• What is asked: Recast everything from the line containing "Image resolution: width=1456" down to the line containing "Close the Preferences", both included, as a JSON list of strings with one string per line and blank lines left out.

• Records for this exercise:
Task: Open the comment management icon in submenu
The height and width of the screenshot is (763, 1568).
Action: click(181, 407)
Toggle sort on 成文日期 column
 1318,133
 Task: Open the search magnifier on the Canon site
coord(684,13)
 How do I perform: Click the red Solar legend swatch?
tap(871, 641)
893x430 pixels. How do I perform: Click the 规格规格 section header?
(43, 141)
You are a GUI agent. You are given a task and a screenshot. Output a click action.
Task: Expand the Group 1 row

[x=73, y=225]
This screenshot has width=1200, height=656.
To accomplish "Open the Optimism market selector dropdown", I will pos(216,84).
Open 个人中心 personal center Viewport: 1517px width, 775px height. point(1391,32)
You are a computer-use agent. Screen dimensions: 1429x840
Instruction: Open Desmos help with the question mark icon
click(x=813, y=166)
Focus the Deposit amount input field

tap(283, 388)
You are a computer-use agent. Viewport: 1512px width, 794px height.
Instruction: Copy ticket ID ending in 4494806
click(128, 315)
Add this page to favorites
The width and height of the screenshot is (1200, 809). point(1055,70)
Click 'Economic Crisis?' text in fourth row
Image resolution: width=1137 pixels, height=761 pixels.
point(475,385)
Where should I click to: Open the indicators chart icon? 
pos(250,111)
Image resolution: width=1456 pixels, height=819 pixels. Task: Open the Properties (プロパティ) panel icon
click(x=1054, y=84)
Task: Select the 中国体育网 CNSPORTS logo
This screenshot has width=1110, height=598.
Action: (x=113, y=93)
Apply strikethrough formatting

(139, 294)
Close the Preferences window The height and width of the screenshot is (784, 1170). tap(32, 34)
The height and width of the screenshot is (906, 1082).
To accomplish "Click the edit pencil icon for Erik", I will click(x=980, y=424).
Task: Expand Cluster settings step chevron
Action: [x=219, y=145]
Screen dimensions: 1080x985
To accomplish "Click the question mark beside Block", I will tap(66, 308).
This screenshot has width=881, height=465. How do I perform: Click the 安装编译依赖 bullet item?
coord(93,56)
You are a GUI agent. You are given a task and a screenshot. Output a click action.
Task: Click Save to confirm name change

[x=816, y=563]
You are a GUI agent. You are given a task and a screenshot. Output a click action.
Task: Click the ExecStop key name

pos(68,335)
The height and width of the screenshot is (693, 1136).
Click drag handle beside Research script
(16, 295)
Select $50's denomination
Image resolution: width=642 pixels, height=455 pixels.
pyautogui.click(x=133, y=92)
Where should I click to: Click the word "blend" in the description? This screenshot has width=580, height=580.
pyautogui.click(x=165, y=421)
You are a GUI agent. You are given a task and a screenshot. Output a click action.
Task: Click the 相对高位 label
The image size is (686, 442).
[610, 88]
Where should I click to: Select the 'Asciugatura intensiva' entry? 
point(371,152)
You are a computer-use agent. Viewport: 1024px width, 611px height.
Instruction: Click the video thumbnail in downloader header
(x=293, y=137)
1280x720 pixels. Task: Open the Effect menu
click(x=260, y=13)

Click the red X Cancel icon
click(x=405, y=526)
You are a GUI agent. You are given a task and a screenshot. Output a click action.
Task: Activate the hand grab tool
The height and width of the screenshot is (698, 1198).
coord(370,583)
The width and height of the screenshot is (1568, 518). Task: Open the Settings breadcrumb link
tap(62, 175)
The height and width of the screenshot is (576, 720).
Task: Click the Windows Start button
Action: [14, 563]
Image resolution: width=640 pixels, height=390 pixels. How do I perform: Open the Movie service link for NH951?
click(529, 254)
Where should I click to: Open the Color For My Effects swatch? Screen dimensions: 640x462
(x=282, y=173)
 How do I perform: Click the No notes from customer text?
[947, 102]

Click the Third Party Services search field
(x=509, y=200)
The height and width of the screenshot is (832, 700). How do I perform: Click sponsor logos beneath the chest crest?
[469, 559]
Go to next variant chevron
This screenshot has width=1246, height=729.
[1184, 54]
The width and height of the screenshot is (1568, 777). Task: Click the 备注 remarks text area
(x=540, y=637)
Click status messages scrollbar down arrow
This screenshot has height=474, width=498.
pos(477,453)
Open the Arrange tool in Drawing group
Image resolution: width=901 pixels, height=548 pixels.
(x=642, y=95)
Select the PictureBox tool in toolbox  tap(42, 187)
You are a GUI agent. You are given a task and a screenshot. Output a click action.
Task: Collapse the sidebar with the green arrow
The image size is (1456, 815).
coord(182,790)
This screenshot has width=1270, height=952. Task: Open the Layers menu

• Result below:
[
  "Image resolution: width=1456 pixels, height=819 pixels. Task: Open the Properties (プロパティ) panel icon",
  "click(x=1054, y=84)",
  "Task: Select the 中国体育网 CNSPORTS logo",
  "This screenshot has width=1110, height=598.",
  "Action: (x=113, y=93)",
  "Apply strikethrough formatting",
  "(139, 294)",
  "Close the Preferences window The height and width of the screenshot is (784, 1170). tap(32, 34)"
]